The world’s most trafficked animal may be among the few winners of the global COVID-19 pandemic, if markets in Gabon are anything to go by.
The pangolin is a small anteater-like animal that has been poached to the point of near-extinction for its meat as well as its scales, which are used in Traditional Chinese Medicine as well as meth production. It’s also thought to be the missing link in the transmission of coronavirus between wild bats and humans in Wuhan.

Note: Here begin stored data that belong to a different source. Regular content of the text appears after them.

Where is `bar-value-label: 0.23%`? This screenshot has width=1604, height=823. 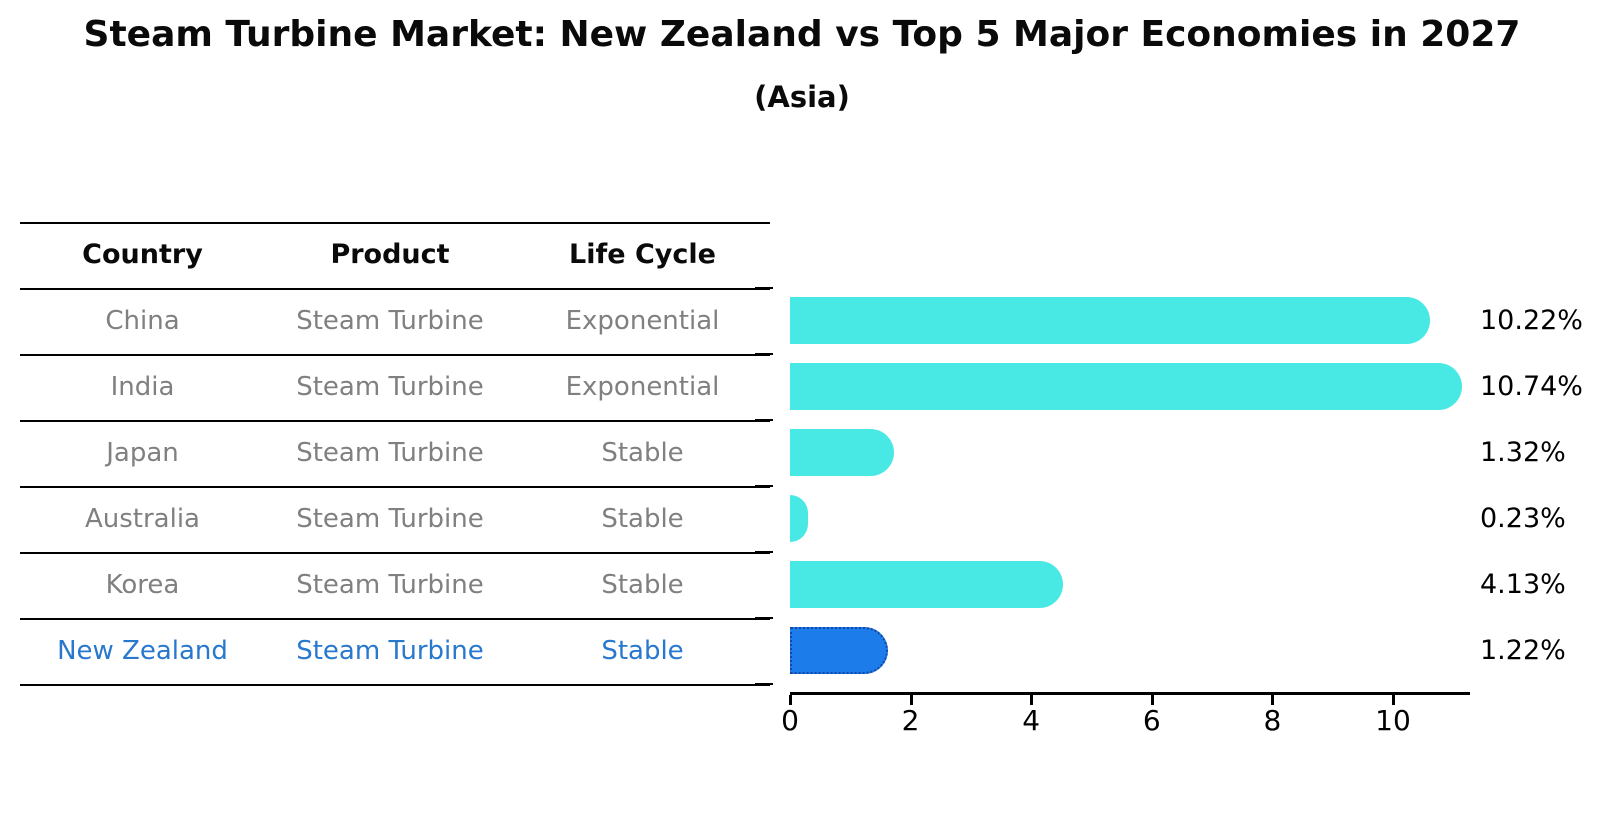 bar-value-label: 0.23% is located at coordinates (1523, 518).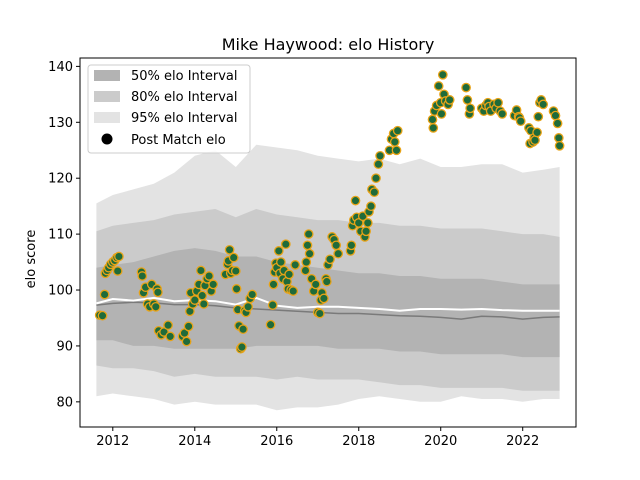 This screenshot has width=640, height=480. Describe the element at coordinates (440, 442) in the screenshot. I see `x-tick-label: 2020` at that location.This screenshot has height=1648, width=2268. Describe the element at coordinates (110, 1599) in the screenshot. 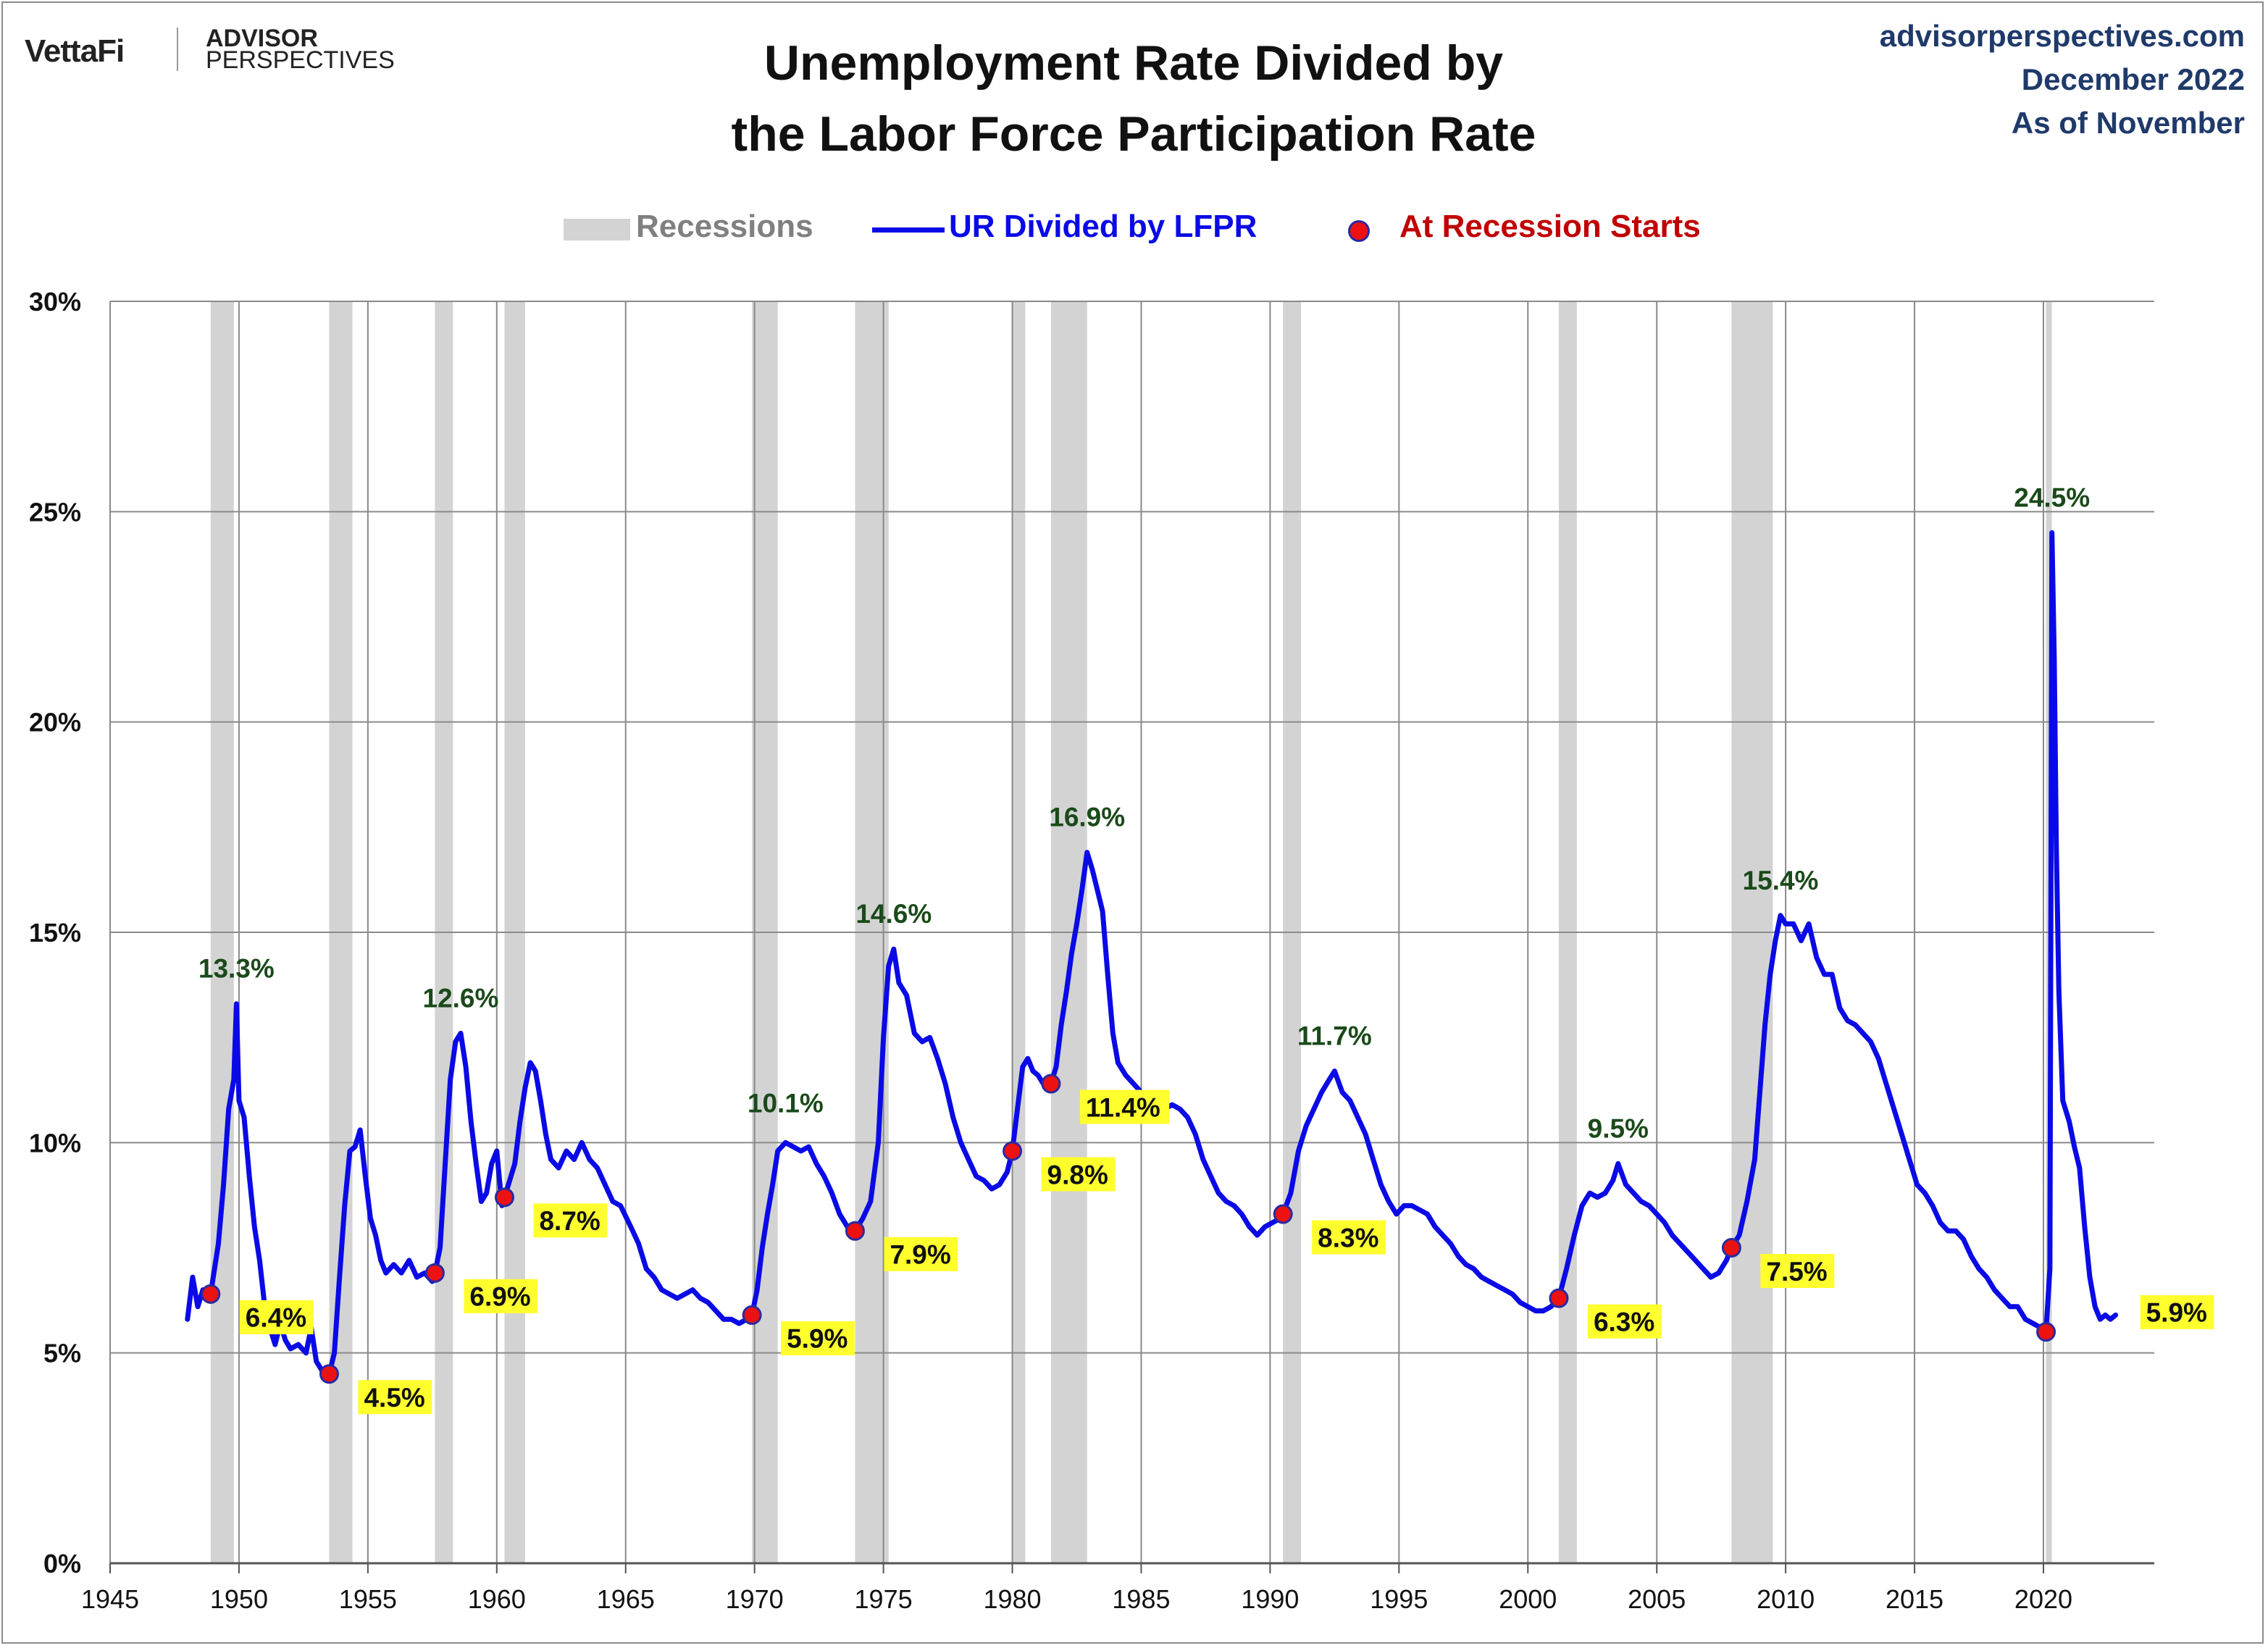

I see `x-tick-label: 1945` at that location.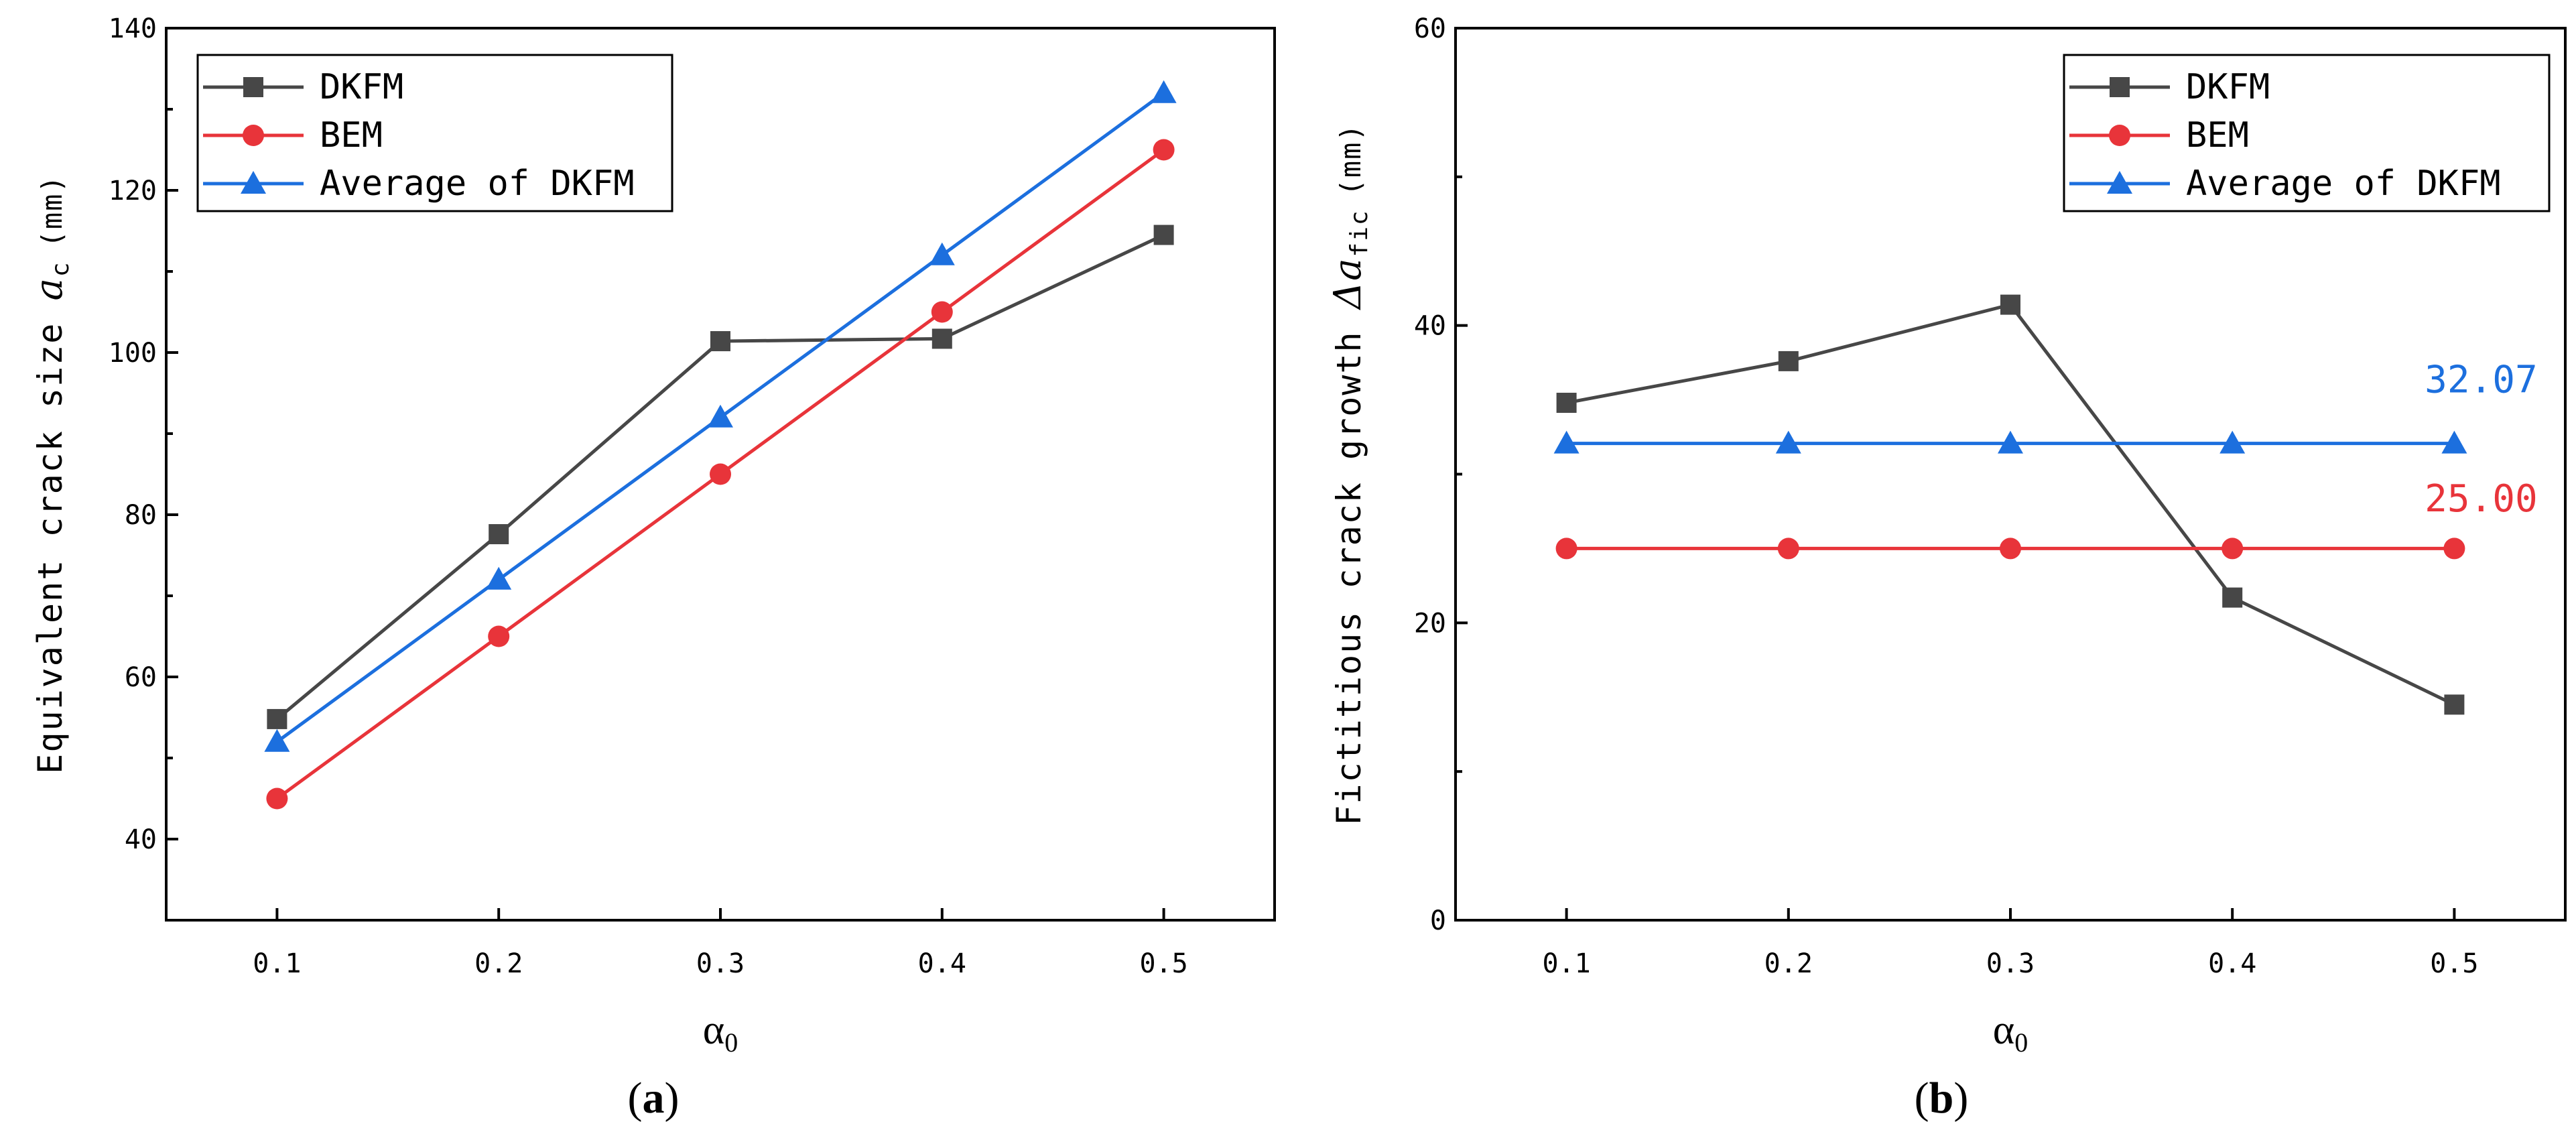  I want to click on panel-label-letter: a, so click(654, 1098).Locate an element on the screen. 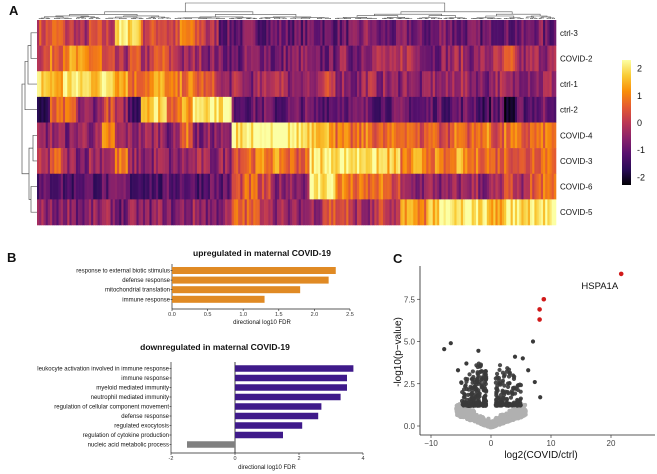 The width and height of the screenshot is (657, 474). down-chart-xlabel: directional log10 FDR is located at coordinates (267, 468).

Conservationists hoped this association would succeed where decades of policing, bans and public engagement campaigns have failed, persuading customers – especially buyers of Chinese medicine – to stop purchasing illegally trafficked pangolin. In Gabon, where the poaching of pangolins is rife there has been a glimmer of optimism on that front. According to AFP, sales of pangolin in the markets of Libreville, the capital, have plummeted.
While this is a positive step forward, neither the wildlife trafficking trade nor poaching of endangered African animals have subsided overall as a result of the pandemic. In China and Loas, rhino horn and products made from other critically endangered species are now being sold, illegally, as miracle cures for COVID-19.
Wildlife trafficking is a $26 billion industry – one of the biggest illicit trades in the world – and one that thrives in economically deprived areas where jobs are scarce. The pangolin may have fallen out of fashion, but with the pandemic ushering us into the next global recession, African wildlife will be be more at risk than ever.